Former Tyco International Ltd. Chairman Dennis Kozlowski really knew how to take advantage of tax laws. Now, however, others won't be able to follow in his footsteps. The Internal Revenue Service has closed a major loophole that will prevent many executives from sheltering certain types of income from taxation.
Mr. Kozlowski reportedly used a technique that allowed him to defer income taxes for between 15 and 30 years by transferring company stock options to family partnerships. It is believed that Mr. Kozlowski deferred as much as $208 million in income using this sheltering technique.
Under new rules issued this week, sheltering income in family partnerships such as those used by Mr. Kozlowski is now considered to be a "listed transaction," meaning taxpayers will have to disclose such activity and open themselves to scrutiny from the IRS and possible litigation.
"As a practical matter, most clients will not buy a listed transaction because they know they are buying litigation," said Deloitte & Touche director Laura Peebles.

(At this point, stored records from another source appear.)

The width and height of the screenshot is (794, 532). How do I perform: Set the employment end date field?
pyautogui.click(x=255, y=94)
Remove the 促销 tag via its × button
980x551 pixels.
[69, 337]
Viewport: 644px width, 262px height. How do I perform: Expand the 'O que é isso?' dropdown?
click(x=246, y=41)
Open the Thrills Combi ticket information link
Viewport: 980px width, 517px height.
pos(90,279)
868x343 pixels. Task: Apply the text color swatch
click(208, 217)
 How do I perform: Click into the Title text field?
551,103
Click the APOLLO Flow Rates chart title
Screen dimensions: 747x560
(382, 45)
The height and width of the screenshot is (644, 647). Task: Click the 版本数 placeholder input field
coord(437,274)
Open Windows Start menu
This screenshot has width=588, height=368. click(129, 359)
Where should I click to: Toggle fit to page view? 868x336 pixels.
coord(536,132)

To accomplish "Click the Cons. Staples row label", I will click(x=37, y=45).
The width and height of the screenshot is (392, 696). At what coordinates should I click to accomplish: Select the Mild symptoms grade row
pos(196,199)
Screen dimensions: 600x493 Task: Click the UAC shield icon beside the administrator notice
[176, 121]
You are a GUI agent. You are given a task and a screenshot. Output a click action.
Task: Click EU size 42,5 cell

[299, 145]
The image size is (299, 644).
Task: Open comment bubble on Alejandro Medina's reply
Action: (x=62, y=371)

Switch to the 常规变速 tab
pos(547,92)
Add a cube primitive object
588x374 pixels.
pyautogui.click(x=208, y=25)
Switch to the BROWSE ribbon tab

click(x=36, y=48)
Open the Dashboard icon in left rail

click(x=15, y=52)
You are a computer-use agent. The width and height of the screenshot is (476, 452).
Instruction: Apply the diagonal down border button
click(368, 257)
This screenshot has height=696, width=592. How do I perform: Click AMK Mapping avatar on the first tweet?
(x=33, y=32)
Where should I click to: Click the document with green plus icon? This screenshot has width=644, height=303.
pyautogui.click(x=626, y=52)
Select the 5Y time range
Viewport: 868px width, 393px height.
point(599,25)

According to the Treasury Department, CEOs have been using the shelter opportunity to exercise stock options, then transfer the options to a family partnership in return for a 20- or 30-year unsecured loan. The CEO gets the use of the money without paying tax currently, while the partnership can invest the money. Tax on the securities gain is deferred until a specified date in the future when the partnership agrees to pay gain over to the CEO.
"Executives cannot defer income taxes on stock option exercise by purporting to sell their stock options to a family member or family limited partnership," said Pam Olson, U.S. Treasury's assistant secretary for tax policy, describing the new ruling.